Please could you give again the lines from the one holding "Instruction: Click Germany's" through the final line of the data below, exactly, with no other lines?

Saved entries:
┌────────
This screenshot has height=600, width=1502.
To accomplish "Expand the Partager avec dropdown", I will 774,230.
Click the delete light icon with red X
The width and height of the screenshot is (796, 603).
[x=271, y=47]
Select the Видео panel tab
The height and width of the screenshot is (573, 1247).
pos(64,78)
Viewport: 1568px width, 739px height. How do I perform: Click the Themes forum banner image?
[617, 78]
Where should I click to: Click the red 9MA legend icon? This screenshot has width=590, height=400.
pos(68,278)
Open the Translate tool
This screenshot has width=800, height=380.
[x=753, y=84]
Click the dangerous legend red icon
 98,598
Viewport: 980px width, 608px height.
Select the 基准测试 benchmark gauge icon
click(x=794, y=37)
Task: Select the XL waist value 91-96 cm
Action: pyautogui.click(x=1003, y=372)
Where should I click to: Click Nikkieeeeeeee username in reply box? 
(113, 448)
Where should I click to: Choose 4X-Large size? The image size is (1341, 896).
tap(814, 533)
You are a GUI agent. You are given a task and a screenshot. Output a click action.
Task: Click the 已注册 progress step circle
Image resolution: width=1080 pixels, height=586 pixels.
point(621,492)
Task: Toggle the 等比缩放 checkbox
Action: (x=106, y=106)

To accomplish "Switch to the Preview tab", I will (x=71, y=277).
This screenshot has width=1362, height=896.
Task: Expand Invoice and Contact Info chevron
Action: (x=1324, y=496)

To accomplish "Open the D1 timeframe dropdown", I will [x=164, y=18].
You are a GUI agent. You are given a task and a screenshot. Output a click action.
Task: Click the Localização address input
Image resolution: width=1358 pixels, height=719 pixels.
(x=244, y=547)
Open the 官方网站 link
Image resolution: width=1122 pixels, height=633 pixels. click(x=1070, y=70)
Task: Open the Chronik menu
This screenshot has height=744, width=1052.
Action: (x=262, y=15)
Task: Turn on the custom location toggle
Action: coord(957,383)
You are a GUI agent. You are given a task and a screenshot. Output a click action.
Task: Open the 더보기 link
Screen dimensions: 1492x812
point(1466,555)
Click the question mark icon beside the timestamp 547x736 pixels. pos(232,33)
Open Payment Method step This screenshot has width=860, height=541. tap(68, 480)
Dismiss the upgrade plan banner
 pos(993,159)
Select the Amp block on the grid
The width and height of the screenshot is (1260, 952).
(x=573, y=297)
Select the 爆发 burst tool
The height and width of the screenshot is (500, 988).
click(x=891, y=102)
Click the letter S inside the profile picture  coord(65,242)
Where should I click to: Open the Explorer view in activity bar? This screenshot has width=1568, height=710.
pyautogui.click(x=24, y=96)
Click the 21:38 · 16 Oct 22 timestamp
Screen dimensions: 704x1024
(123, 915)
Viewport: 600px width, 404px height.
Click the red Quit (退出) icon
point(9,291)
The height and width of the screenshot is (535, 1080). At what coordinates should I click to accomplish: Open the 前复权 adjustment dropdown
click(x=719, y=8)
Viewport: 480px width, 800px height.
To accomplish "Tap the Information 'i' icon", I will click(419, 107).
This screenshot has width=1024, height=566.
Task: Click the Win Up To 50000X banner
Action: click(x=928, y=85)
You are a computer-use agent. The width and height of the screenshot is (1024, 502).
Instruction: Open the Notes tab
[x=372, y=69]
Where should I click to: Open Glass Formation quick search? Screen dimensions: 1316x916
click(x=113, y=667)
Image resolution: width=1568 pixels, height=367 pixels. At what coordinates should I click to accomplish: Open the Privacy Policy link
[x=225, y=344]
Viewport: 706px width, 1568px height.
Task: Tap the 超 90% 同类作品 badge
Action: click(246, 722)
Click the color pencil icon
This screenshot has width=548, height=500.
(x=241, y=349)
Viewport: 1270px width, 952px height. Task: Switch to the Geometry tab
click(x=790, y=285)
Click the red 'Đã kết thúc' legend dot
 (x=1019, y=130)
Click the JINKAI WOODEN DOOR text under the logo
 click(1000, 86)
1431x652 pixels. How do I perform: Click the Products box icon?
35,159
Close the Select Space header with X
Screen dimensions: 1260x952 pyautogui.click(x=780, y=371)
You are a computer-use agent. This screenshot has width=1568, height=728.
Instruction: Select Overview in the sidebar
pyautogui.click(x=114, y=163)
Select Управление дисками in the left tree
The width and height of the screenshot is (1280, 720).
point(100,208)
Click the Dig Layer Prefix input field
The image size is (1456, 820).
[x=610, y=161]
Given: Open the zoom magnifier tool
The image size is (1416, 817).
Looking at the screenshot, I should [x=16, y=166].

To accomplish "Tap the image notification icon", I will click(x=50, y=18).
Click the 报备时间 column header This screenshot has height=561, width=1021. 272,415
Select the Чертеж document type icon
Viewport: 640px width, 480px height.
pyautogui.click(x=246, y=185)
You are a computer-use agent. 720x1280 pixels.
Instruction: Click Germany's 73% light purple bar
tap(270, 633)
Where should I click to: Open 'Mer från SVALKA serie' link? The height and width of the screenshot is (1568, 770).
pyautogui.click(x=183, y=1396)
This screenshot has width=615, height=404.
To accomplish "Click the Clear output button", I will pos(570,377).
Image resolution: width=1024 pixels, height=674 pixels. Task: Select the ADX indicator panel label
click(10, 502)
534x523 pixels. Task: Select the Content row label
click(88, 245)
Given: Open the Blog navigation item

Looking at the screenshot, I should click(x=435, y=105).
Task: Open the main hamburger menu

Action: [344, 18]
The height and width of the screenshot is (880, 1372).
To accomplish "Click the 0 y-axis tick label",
└────────
ANSWER FOR THE TASK:
Instruction: Click Germany's 73% light purple bar
tap(270, 633)
Where should I click to: Open 'Mer från SVALKA serie' link? The height and width of the screenshot is (1568, 770).
pyautogui.click(x=183, y=1396)
This screenshot has width=615, height=404.
To accomplish "Click the Clear output button", I will pos(570,377).
Image resolution: width=1024 pixels, height=674 pixels. Task: Select the ADX indicator panel label
click(10, 502)
534x523 pixels. Task: Select the Content row label
click(88, 245)
Given: Open the Blog navigation item

Looking at the screenshot, I should click(x=435, y=105).
Task: Open the main hamburger menu

Action: [344, 18]
The height and width of the screenshot is (880, 1372).
To accomplish "Click the 0 y-axis tick label",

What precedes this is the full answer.